In the era of 5G (and beyond) networks, VLC has already proved itself as a suitable candidate for future wireless communications, toward the implementation of smart cities and IoT protocols requiring either high data rates, pervasive connections, low latency, and low energy consumption [1,2]. By employing ubiquitous LED sources, VLC could enable common illumination and signaling infrastructures for simultaneous illumination and communication, with reduced costs and energy consumption [3]. VLC applications widely span from outdoor to indoor scenarios, as vehicle-to-vehicle communication (V2V) [4], light-fidelity (Li-Fi) [5], indoor VLC links [6], and VLC positioning systems [7]. Recent works have demonstrated VLC as a reliable technology for short-range [8] and mid- to long-range communications [9,10]; integration with the 5G network has recently been reported [2].

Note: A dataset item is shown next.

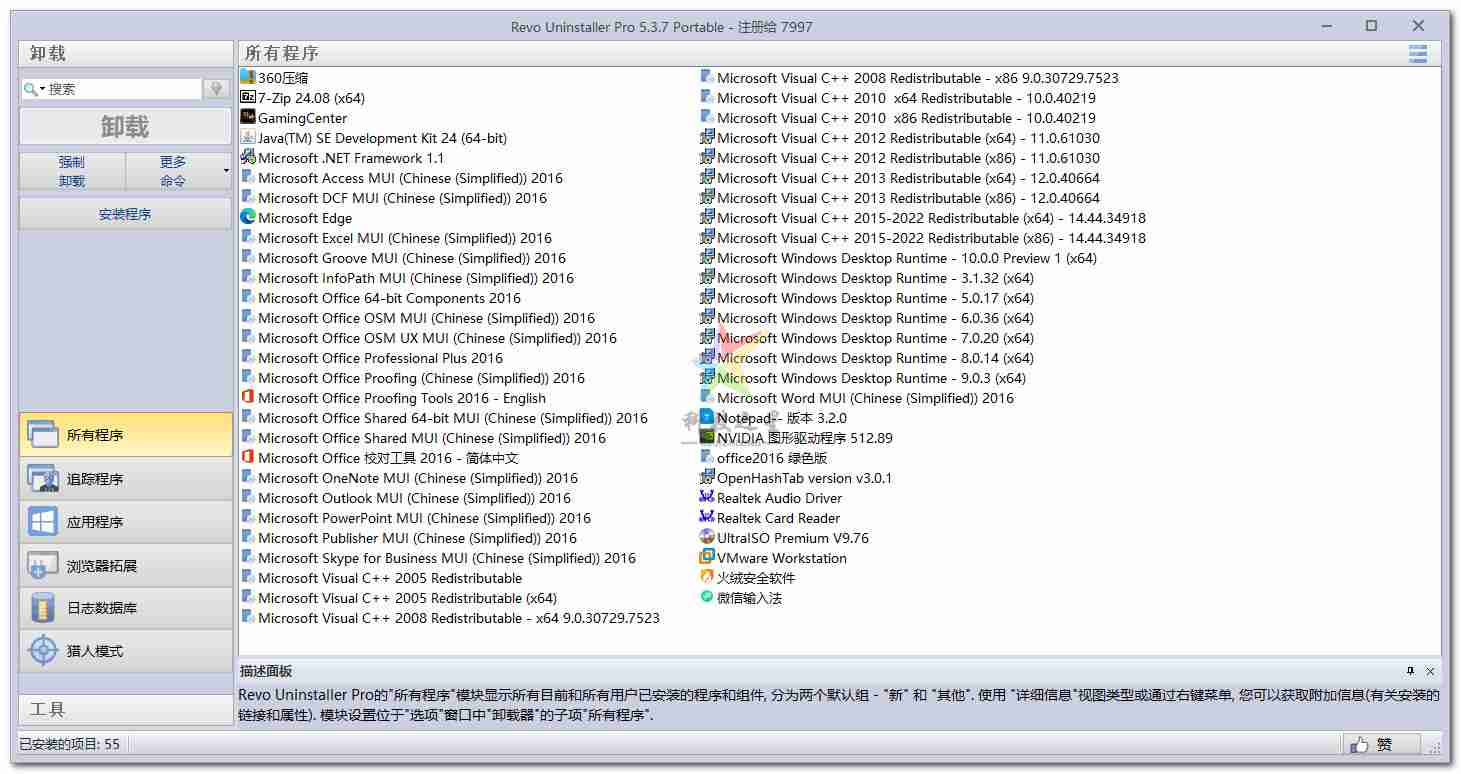Open the search magnifier options dropdown

coord(35,89)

However, background noise induced by stray artificial illumination and/or strong solar irradiance could be particularly detrimental in realistic VLC implementations, strongly limiting the quality and haul of the communication link. For these reasons, it is highly desirable to provide a VLC receiver stage with dedicated filter units to reduce the effects of environmental noise and to recover a sufficient signal-to-noise (SNR) value. A very common approach is to employ a bandpass optical filter mounted in front of a photodiode (PD), allowing only certain wavelengths to be collected by the PD [11,12]. Such a technique is also employed to increase the VLC bandwidth when white LEDs are used [13], by rejecting the slow yellow-converted spectral component of the LED, typically featuring a few-MHz bandwidths [14]. However, this approach does not exploit the total optical power of the LED source [15], which could instead be essential to achieve long hauls when ultra-large bandwidths are not necessary. Consequently, the employment of a suitable electronic filtering stage is very desired in real-life VLC applications, especially when white LED light sources are employed, as optical filtering would not bring practical benefit.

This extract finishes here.